| Set of tasks |
(1) Condense the paragraph of the post about online identity that begins "This does, however, raise a genuine problem" into a short bulleted list that keeps its main facts.
(2) Write the next part of the post about online identity, picking up right after its closing question.

| Selected text |
A few days ago I received an email accusing me of having perpetrated some unspecified antisocial act on a Web site, presumably a blog. Unfortunately, the writer did not provide an URL and so I was unable to check the facts for myself. The name of the site was given but it meant nothing to me and didn’t seem the sort of site I would visit.
I wrote to the author of the email, expressing my mystification and asking for further details. So far, I have received no reply. Perhaps she does not monitor her email regularly or has realized that she has made a mistake or… There are so many possibilities and I leave you to think up your own.
This does, however, raise a genuine problem. There are so many people online these days looking for names that the likelihood of any name being repeated is very high: “SilverTiger”, in various formats, is itself hardly a rarity. On sites that allow interaction, it is usually sufficient simply to type in a name and there is no verification at all. If someone comments on your blog signing himself “SilverTiger”, you may have no way of knowing whether it is this SilverTiger or someone else who also uses the name legitimately, or someone trying to cause mischief by pretending to be one or other of the real SilverTigers.
In one sense this doesn’t matter because none of us has exclusive rights to a particular name. On the other hand, we do have exclusive rights to our identity, no matter what name we normally attach to it. I do not want to be blamed for mischief perpetrated by others in my name but I also want to be recognized as myself when I present myself in the public sphere.
The problem, then, is: How do I protect myself from people fraudulently assuming my identity and how do I prove my identity?

| Source information |
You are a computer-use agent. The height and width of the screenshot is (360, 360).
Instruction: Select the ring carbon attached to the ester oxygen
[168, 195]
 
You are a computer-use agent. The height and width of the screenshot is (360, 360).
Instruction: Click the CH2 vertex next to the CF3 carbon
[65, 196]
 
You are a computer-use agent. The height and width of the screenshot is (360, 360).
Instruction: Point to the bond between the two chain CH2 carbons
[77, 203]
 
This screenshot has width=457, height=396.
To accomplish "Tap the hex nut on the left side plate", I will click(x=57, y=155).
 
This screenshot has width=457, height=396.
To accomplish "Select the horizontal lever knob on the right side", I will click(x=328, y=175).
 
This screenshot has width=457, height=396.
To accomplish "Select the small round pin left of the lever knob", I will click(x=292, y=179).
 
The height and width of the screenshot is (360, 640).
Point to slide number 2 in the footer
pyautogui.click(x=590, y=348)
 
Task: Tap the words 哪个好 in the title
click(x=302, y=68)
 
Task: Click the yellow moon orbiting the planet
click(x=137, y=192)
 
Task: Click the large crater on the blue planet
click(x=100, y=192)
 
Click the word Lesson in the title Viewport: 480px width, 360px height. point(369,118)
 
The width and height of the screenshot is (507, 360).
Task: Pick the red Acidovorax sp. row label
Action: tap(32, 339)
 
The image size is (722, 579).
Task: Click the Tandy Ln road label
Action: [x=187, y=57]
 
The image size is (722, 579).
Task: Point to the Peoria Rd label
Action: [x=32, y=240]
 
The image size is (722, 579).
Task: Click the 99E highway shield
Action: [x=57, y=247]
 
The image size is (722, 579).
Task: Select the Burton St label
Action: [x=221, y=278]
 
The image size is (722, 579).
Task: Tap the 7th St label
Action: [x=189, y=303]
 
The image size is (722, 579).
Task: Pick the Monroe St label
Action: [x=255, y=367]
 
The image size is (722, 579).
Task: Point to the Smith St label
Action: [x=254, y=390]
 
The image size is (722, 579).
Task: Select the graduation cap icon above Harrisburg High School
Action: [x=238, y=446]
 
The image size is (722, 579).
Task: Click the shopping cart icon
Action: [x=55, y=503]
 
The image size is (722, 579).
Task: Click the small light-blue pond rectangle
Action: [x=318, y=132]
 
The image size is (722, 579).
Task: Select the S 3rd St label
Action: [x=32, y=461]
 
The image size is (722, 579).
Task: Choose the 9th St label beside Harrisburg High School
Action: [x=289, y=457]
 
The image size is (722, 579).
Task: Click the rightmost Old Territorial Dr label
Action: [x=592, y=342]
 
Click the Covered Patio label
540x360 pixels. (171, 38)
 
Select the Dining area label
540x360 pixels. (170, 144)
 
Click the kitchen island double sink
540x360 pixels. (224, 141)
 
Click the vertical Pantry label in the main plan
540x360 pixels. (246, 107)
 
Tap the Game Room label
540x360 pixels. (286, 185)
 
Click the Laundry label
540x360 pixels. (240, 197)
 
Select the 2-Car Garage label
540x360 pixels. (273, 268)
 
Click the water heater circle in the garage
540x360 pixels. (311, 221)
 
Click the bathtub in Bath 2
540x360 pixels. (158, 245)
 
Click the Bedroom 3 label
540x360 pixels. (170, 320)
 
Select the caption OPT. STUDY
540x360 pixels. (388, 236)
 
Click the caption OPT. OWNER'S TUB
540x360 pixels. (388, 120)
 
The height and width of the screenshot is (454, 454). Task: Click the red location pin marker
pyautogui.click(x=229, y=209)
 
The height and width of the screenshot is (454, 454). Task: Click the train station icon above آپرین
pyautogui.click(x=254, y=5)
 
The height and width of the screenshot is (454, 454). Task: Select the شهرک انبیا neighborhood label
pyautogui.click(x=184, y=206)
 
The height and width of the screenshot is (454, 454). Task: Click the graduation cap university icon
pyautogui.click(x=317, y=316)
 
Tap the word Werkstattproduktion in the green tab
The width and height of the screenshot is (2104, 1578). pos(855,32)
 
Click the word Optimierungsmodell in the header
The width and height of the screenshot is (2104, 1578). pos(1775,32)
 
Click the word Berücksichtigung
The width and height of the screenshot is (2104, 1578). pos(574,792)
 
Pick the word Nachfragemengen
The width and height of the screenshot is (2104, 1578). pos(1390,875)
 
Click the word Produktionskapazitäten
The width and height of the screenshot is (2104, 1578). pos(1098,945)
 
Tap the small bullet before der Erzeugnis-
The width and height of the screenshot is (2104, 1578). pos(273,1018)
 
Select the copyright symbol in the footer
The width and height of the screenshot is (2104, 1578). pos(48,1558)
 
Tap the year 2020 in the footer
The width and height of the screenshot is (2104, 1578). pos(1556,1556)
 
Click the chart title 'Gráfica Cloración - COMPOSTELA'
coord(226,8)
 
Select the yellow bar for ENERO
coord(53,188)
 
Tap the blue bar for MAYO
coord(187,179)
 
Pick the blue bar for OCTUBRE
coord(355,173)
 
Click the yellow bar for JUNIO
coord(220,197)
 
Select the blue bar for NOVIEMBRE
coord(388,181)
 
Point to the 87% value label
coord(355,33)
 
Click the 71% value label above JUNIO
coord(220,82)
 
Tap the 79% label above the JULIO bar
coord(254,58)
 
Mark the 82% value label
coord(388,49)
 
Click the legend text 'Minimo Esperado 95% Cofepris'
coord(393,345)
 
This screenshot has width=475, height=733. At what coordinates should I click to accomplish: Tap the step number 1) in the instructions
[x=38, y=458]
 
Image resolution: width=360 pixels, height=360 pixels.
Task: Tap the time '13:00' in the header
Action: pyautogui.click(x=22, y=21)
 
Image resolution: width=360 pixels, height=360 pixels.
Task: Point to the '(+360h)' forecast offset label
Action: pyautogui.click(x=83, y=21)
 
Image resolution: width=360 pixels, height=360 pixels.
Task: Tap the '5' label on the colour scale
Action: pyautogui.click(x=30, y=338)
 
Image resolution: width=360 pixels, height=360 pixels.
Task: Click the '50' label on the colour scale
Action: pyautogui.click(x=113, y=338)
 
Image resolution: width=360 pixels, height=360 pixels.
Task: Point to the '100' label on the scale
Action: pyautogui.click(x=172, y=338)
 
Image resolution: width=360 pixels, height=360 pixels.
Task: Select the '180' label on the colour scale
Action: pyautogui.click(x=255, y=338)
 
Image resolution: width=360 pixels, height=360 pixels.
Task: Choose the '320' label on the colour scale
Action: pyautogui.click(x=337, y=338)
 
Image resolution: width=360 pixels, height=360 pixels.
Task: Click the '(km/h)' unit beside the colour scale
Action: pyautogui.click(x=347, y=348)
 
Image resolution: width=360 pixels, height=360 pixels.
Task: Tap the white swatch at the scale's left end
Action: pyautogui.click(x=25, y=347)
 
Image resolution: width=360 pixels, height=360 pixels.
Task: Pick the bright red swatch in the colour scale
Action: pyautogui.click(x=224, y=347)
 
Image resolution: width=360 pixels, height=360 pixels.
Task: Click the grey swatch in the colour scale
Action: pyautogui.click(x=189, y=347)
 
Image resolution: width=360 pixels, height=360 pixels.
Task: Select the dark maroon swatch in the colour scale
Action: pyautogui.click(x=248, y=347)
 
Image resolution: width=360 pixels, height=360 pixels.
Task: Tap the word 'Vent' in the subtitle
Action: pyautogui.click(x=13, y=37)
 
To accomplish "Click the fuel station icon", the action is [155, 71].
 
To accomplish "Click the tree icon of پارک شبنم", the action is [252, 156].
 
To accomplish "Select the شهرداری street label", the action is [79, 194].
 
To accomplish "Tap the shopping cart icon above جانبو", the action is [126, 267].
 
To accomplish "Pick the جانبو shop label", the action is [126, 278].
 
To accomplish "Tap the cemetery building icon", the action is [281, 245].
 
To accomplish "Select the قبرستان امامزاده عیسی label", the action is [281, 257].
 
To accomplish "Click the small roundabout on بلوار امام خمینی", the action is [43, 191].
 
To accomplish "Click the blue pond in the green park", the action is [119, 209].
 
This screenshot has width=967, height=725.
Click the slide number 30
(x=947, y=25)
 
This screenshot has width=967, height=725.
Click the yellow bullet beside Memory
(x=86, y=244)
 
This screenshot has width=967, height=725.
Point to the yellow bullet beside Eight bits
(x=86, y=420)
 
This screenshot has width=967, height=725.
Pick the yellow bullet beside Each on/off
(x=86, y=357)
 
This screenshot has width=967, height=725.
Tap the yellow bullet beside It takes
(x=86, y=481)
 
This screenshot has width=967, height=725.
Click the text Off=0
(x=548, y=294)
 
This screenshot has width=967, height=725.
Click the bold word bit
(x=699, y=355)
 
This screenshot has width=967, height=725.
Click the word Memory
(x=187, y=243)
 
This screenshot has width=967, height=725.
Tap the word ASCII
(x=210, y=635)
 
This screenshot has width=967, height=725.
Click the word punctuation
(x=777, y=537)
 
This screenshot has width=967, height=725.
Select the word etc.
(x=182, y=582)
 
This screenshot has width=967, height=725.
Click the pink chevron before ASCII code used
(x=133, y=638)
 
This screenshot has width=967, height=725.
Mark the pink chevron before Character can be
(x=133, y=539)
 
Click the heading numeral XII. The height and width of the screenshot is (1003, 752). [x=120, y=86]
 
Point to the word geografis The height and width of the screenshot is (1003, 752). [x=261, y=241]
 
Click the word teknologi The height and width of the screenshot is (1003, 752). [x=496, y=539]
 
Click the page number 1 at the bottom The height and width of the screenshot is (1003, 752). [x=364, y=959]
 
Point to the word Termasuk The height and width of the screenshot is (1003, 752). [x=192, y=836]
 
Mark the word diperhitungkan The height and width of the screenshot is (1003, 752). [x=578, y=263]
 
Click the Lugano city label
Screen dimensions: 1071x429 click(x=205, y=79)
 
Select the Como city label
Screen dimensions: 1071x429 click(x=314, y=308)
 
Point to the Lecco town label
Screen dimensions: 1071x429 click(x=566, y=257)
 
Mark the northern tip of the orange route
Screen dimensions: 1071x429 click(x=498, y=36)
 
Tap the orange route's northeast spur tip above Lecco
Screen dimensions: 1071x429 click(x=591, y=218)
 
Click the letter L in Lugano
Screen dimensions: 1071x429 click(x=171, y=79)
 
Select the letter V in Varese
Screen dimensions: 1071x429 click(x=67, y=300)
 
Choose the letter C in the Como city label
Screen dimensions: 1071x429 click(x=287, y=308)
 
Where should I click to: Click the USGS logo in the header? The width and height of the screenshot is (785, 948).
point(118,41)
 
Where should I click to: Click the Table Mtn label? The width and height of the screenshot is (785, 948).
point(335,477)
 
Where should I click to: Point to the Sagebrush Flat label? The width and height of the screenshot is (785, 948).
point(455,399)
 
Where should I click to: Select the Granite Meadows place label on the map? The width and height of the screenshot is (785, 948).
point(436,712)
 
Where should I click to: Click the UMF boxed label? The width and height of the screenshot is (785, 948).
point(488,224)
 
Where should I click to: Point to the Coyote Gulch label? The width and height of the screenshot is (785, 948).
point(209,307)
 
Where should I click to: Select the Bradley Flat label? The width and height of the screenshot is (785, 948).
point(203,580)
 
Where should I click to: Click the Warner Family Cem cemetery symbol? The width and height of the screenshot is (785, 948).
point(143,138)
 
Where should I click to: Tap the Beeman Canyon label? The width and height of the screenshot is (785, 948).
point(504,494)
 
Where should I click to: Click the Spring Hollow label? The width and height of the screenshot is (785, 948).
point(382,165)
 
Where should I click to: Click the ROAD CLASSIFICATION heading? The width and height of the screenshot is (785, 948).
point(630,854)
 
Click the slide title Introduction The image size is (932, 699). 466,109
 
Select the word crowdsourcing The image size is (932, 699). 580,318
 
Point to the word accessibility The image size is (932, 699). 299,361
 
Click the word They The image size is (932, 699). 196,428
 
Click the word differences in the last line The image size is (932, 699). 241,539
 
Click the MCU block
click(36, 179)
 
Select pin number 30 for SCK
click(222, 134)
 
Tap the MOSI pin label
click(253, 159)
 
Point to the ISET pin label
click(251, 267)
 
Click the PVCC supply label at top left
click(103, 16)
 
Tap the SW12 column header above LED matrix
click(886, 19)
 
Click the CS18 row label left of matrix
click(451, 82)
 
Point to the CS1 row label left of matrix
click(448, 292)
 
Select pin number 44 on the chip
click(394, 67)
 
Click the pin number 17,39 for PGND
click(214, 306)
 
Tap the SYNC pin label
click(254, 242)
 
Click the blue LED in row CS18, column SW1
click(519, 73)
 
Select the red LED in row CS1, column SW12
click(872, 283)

| Responses in order |
(1)
- So many people online are looking for names that any given name is very likely to be repeated; "SilverTiger," in various formats, is hardly rare.
- On sites that allow interaction, typing in a name is usually enough, and there is no verification at all.
- A comment signed "SilverTiger" could come from this SilverTiger, from someone else who legitimately uses the name, or from someone pretending to be one of the real SilverTigers.

(2)
One context in which this double-barrelled problem is relevant is in blogging. There are blogs I visit regularly and on which I leave comments. What is to prevent someone, out of resentment or simple mischief, going onto those and other sites and behaving badly, using my name, to the detriment of my reputation? Very little, it seems to me.
There is of course OpenID but this is still far from being a complete solution. For one thing, there are many sites where you can register an OpenID name. There isn’t much to prevent someone creating an OpenID on one site that is a passable imitation of your OpenID on another site. This would be enough to fool many people. Secondly, not many sites yet use OpenID to verify people signing in. Finding a site that both uses it and allows use of the particular OpenID you registered is hit and miss, to say the least.
It seems to me that there needs to be a much more rigorous system, perhaps similar to the domain name system, where a single agency, or at least very few agencies, register people’s online identities, making them verifiable and preventing others from impersonating you.